- TASK DESCRIPTION
Across the entries below, work out how many lines contain "Collapse". Please give the number only.

Records from a collection:
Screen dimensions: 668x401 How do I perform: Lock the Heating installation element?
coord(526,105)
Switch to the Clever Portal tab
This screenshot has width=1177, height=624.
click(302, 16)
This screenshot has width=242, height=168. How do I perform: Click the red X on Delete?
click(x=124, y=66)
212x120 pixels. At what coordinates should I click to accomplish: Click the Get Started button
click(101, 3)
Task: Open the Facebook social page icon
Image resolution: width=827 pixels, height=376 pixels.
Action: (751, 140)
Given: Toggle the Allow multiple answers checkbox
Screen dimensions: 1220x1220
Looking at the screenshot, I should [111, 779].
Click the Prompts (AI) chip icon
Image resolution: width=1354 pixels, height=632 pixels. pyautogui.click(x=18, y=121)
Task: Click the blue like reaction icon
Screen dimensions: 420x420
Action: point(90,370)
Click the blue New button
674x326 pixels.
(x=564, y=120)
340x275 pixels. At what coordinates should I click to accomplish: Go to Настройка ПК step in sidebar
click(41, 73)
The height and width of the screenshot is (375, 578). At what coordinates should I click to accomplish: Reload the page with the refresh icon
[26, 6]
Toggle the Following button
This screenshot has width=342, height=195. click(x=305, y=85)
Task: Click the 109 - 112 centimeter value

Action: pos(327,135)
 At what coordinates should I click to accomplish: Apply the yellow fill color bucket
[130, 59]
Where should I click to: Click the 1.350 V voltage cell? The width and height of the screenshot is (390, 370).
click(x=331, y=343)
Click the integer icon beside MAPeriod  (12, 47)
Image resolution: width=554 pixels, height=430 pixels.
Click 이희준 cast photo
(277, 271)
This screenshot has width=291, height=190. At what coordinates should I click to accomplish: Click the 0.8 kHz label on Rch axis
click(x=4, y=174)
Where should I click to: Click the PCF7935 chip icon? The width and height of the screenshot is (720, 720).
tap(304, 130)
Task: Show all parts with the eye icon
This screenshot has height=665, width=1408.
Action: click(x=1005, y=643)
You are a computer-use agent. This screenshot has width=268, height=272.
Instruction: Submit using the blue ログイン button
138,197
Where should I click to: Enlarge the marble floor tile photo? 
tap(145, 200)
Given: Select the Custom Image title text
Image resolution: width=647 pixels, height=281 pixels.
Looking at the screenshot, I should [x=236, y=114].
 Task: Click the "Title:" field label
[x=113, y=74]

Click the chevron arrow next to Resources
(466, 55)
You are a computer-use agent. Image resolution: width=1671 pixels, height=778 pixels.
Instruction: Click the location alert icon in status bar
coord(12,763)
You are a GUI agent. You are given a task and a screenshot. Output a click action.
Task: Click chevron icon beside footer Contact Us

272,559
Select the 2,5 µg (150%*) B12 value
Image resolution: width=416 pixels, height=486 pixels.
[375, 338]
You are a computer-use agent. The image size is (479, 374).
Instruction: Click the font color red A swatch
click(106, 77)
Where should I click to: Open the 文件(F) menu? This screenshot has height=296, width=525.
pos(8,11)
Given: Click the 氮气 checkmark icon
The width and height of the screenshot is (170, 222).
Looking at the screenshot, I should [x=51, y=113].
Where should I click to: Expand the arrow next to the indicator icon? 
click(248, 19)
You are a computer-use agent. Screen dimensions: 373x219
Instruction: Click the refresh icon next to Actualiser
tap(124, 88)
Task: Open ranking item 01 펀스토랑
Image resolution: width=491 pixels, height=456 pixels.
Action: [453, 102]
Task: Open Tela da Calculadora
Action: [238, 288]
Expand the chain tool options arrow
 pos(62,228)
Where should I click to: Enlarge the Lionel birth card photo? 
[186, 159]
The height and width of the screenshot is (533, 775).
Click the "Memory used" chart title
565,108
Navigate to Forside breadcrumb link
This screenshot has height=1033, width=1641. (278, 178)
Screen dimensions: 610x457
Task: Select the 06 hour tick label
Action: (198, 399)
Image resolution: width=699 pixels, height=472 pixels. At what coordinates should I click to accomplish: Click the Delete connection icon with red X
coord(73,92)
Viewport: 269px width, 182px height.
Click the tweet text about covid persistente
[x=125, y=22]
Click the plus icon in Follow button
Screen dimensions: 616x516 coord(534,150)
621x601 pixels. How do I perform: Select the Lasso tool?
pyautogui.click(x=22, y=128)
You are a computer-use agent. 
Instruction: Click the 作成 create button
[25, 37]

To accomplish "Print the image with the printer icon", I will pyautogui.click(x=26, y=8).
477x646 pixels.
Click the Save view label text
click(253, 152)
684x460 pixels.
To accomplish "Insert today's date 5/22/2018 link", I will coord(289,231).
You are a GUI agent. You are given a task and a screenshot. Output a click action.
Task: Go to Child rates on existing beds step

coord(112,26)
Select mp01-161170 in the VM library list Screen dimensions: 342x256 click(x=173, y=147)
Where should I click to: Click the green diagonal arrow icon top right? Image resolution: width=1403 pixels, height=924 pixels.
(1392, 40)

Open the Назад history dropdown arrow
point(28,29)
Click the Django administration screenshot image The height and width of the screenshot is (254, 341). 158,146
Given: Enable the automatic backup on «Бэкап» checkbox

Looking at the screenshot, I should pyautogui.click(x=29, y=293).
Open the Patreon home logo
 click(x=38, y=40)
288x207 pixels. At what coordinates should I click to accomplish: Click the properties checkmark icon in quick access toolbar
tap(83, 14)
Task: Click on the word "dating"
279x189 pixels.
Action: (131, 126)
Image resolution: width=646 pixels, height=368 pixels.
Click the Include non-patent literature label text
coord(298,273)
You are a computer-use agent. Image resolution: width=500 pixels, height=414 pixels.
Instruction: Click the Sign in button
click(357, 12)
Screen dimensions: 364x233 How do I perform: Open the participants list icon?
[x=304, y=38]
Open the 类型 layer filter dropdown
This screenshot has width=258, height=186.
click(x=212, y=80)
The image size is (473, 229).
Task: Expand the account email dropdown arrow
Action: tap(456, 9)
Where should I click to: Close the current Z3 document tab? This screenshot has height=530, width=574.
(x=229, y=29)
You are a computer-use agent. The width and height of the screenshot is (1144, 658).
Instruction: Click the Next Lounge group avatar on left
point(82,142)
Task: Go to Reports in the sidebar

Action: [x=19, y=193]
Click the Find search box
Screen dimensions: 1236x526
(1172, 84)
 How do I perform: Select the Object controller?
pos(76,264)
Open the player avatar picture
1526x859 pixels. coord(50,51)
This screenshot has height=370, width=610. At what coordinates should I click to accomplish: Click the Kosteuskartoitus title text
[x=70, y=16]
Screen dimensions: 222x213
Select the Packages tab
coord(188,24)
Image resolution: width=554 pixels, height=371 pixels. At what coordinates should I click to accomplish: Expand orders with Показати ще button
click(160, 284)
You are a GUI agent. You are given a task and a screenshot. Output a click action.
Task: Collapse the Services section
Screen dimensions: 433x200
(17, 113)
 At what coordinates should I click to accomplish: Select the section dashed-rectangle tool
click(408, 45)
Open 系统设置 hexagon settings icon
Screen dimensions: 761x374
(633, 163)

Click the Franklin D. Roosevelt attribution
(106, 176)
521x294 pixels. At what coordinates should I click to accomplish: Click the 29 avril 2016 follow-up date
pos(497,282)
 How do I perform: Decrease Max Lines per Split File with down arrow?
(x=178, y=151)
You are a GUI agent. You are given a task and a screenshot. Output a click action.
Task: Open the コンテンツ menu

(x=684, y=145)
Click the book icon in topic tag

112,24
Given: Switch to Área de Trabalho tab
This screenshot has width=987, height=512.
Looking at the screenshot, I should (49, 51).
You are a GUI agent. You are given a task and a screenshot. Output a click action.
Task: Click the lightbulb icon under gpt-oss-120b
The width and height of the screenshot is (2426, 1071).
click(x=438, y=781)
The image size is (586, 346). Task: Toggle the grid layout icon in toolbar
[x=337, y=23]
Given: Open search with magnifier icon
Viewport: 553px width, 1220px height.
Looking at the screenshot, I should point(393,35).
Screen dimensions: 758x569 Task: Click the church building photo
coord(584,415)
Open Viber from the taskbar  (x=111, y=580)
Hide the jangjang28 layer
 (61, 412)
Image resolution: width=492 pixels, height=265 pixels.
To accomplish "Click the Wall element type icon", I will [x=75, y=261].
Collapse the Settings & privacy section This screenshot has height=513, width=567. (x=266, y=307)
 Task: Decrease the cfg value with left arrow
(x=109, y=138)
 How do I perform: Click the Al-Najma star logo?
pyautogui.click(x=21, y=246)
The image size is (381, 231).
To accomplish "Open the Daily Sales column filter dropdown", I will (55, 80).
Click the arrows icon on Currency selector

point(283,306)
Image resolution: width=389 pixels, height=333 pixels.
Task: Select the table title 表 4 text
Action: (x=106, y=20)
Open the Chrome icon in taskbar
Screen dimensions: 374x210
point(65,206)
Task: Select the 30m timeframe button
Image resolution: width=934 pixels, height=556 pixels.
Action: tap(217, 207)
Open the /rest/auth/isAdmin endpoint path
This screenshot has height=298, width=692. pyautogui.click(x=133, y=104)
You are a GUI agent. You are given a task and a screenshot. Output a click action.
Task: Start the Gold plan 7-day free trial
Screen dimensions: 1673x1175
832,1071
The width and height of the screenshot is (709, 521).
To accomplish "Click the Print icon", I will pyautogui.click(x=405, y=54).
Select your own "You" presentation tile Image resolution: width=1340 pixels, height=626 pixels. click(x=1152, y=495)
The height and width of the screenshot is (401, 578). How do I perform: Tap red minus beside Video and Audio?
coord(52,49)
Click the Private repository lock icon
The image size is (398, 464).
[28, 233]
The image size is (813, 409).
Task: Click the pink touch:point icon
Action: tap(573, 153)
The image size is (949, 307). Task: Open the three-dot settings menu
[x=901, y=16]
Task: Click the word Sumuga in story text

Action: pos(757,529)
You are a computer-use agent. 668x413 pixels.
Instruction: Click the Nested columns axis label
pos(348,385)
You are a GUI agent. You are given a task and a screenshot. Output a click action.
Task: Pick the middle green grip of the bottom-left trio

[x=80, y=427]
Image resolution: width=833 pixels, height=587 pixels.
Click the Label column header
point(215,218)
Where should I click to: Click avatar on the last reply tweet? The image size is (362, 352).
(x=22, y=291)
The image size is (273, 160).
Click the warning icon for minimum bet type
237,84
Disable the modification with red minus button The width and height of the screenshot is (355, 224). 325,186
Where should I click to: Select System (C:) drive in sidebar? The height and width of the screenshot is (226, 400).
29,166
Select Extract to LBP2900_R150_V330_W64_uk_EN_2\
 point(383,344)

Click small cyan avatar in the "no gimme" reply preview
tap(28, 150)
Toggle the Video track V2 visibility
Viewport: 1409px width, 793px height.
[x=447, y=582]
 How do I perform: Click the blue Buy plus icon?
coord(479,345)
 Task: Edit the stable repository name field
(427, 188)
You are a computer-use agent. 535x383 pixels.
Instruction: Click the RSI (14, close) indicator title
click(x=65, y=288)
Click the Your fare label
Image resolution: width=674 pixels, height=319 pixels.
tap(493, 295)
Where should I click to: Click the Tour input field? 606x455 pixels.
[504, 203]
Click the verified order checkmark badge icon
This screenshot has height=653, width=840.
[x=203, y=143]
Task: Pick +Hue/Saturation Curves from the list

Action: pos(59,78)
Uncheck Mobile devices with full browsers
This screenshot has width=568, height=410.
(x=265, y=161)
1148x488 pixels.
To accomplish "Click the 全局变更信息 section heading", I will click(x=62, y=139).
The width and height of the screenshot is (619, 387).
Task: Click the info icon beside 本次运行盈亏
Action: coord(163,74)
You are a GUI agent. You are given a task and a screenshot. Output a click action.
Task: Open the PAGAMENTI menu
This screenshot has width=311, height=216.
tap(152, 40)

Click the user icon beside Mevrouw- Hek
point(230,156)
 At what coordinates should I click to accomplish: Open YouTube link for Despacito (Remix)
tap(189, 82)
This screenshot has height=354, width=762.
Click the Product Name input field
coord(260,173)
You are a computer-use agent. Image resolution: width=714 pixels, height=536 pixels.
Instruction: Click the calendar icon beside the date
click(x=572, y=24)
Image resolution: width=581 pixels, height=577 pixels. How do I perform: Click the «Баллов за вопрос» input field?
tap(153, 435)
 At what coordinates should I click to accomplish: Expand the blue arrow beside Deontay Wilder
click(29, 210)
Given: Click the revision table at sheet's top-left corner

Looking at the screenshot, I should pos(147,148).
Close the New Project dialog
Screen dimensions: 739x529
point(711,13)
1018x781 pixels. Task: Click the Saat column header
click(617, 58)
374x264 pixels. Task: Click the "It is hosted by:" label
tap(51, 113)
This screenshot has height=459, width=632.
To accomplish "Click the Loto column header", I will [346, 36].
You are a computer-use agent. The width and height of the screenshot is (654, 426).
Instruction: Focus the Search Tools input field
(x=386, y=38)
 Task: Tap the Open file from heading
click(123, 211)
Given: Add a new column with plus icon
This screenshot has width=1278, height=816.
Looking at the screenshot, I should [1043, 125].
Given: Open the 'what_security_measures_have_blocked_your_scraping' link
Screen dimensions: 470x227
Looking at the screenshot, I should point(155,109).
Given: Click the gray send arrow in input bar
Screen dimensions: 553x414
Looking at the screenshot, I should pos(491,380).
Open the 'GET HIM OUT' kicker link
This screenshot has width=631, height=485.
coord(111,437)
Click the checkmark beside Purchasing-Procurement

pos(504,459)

- FINISHED EXERCISE
2